- Your assignment -
Transcribe only the lines from the one containing "Select the VNINDEX, D, HOSE symbol legend" through the final line of the entries below, exactly, and exclude the pictures.

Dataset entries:
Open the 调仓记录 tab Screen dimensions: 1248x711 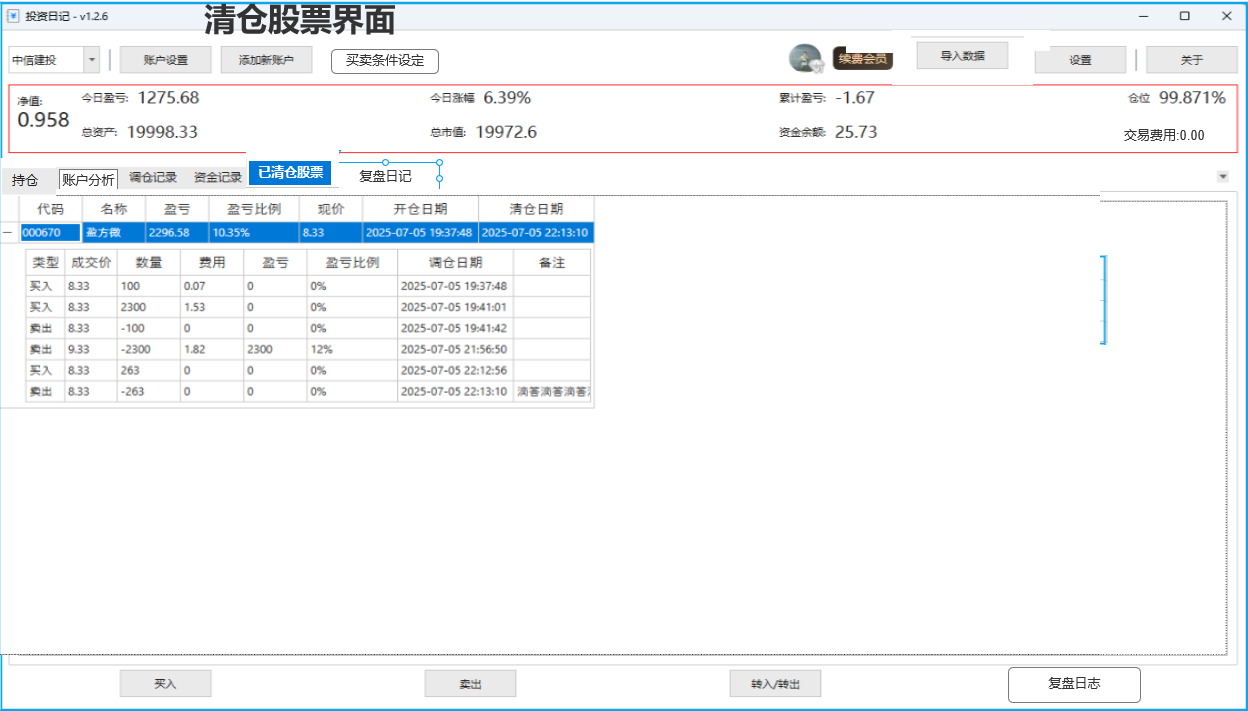tap(152, 178)
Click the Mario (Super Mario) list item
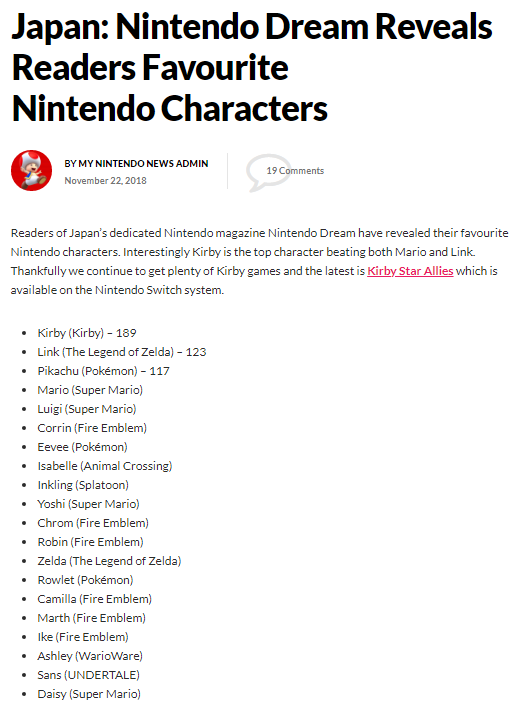This screenshot has height=705, width=520. (x=90, y=390)
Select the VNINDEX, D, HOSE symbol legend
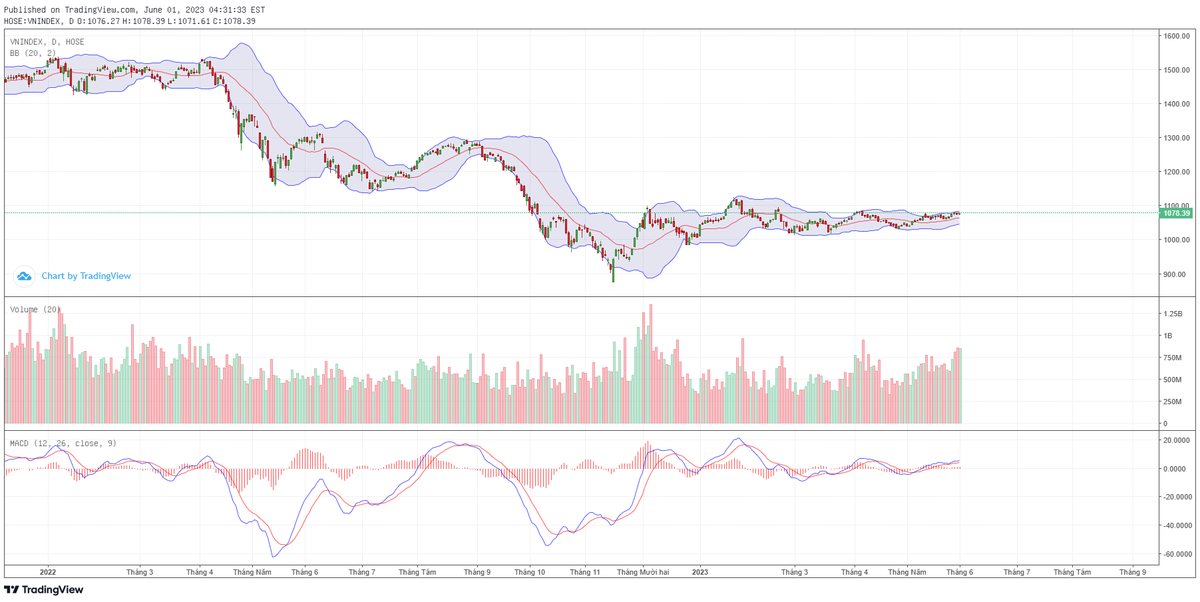Viewport: 1200px width, 602px height. click(x=47, y=42)
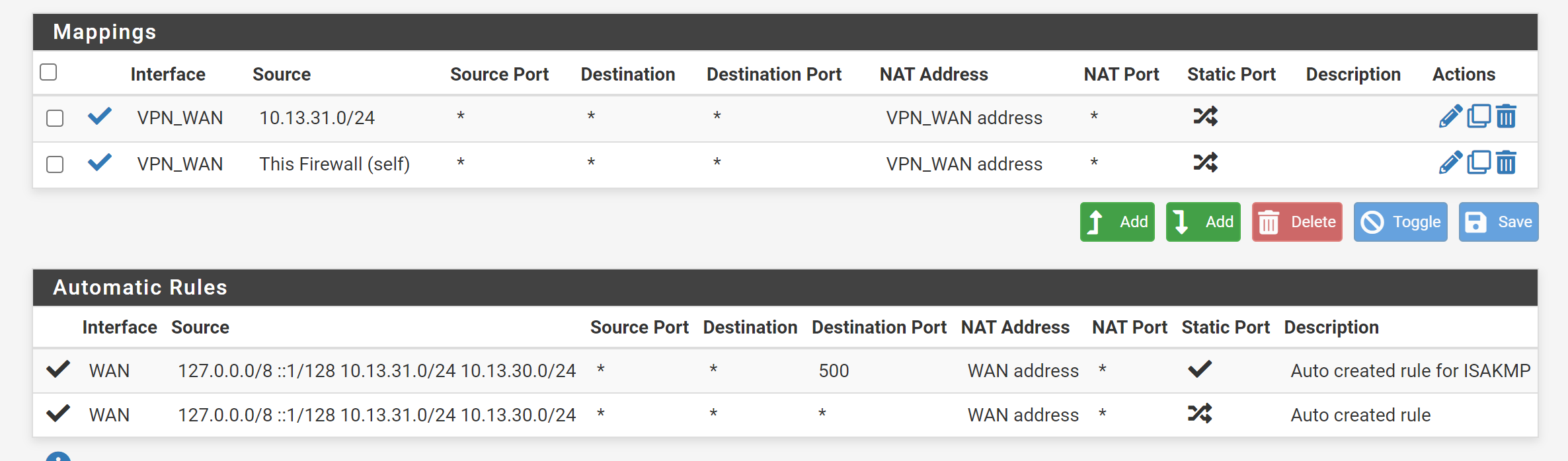Check the select-all checkbox in Mappings header

click(x=48, y=72)
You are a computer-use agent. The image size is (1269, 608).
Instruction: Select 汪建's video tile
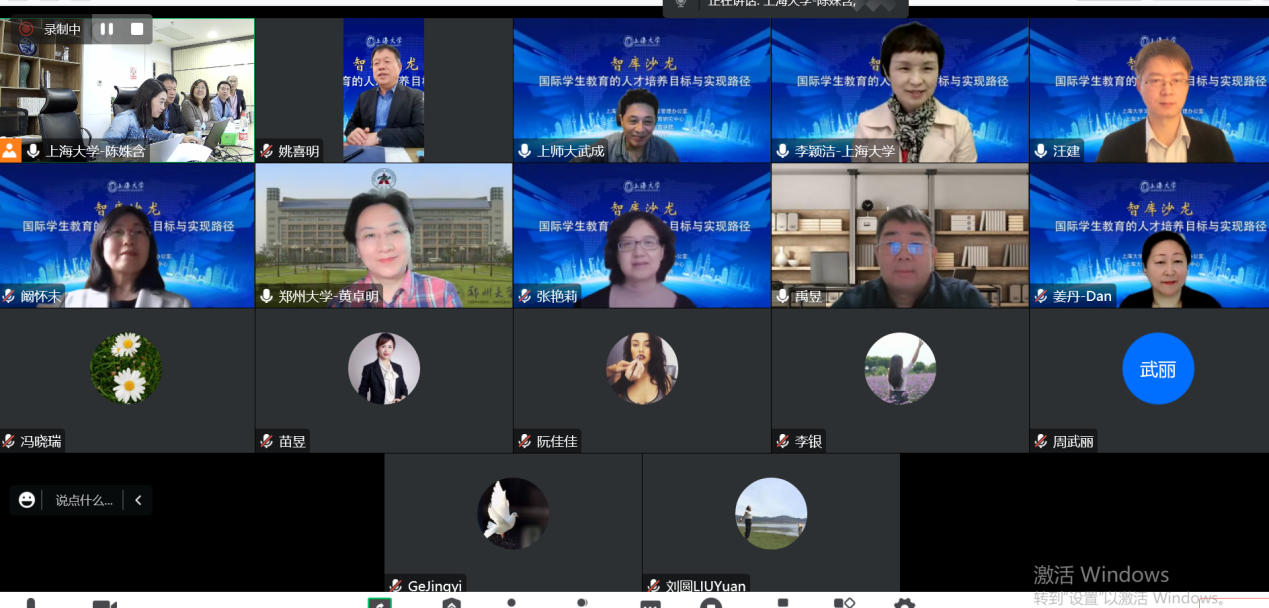1149,90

- Answer for this exercise -
Select the VNINDEX, D, HOSE symbol legend
Viewport: 1200px width, 602px height. click(x=47, y=42)
Check the select-all checkbox in Mappings header

click(x=48, y=72)
You are a computer-use agent. The image size is (1269, 608).
Instruction: Select 汪建's video tile
1149,90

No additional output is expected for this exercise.